Restate, exactly as written, the entries below from the line that holds "This screenshot has width=1404, height=988." through the line that holds "back with the". Pictures are not part of the copy.
══ Provided records
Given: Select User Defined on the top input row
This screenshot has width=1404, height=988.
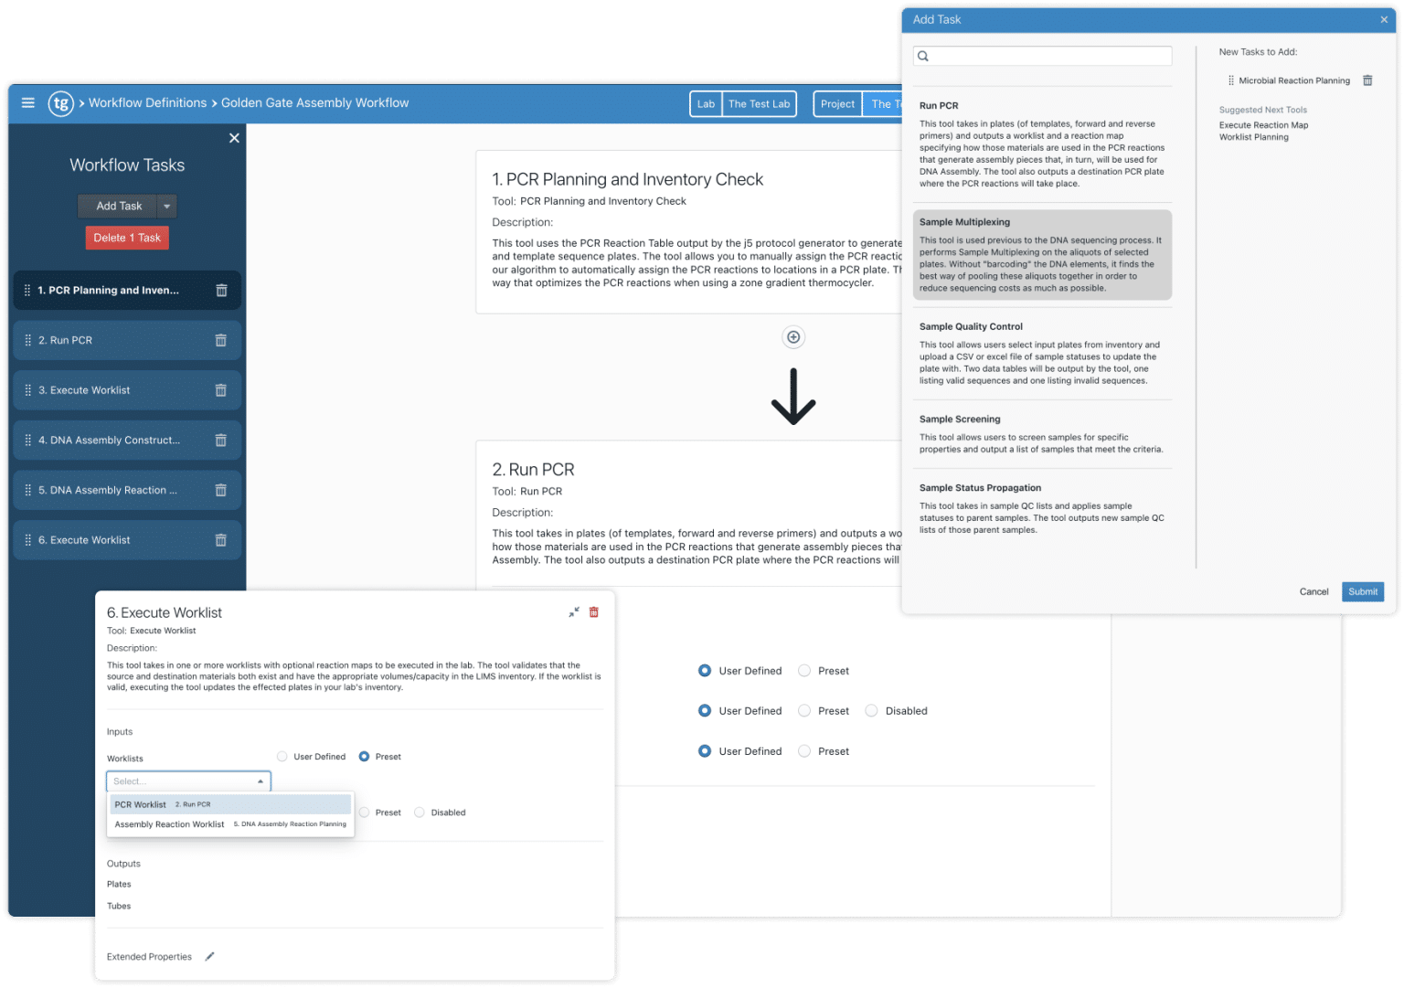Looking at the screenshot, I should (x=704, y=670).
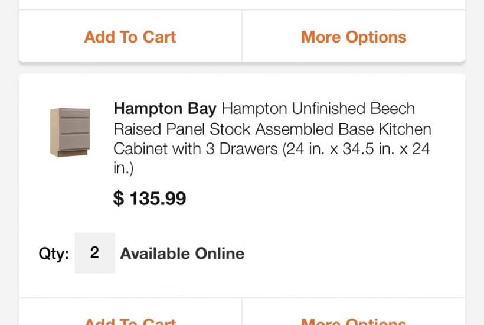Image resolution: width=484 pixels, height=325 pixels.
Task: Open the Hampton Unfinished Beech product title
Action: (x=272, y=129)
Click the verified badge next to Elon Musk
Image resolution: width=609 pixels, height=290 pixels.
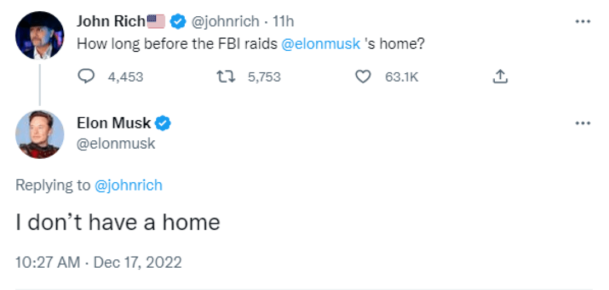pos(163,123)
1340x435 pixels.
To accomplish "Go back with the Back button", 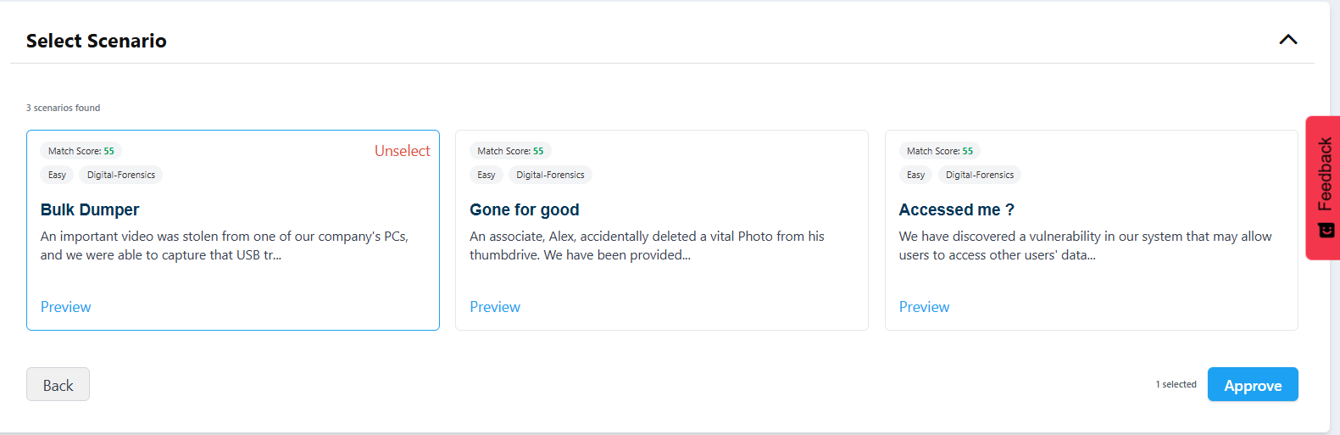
════
══ Provided records
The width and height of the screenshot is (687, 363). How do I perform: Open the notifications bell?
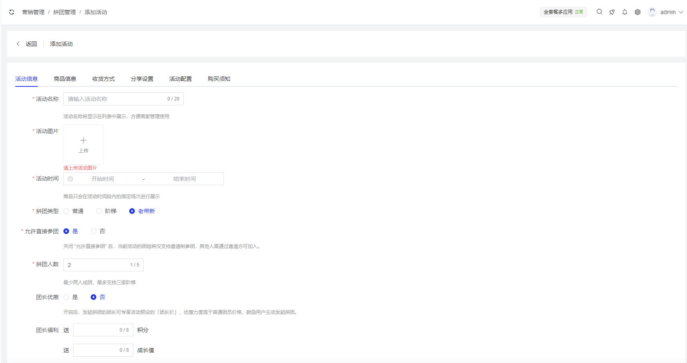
════
══ Provided records
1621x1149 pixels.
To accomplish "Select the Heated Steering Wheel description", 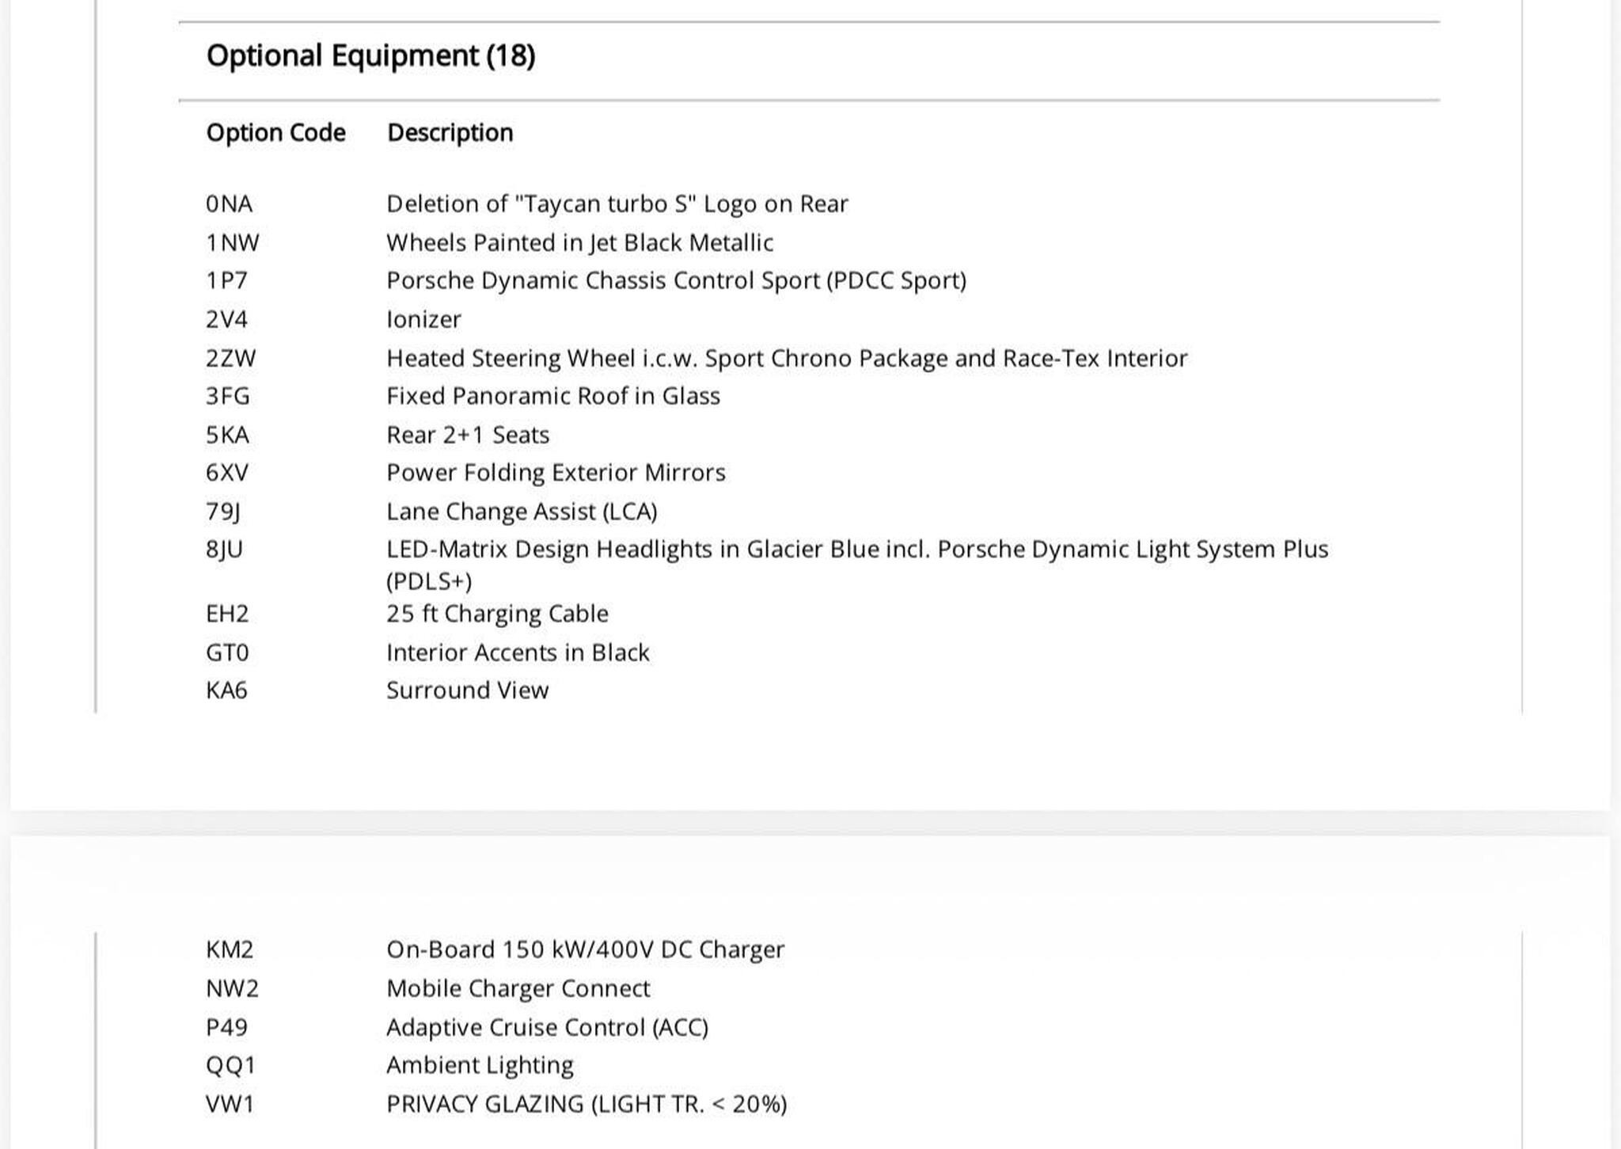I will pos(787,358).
════
Response to this task =>
This screenshot has width=1404, height=988.
Looking at the screenshot, I should (x=704, y=670).
Image resolution: width=484 pixels, height=325 pixels.
Task: Open the Hampton Unfinished Beech product title
Action: (x=272, y=129)
Click the verified badge next to Elon Musk
Image resolution: width=609 pixels, height=290 pixels.
pos(163,123)
1340x435 pixels.
To accomplish "Go back with the Back button", 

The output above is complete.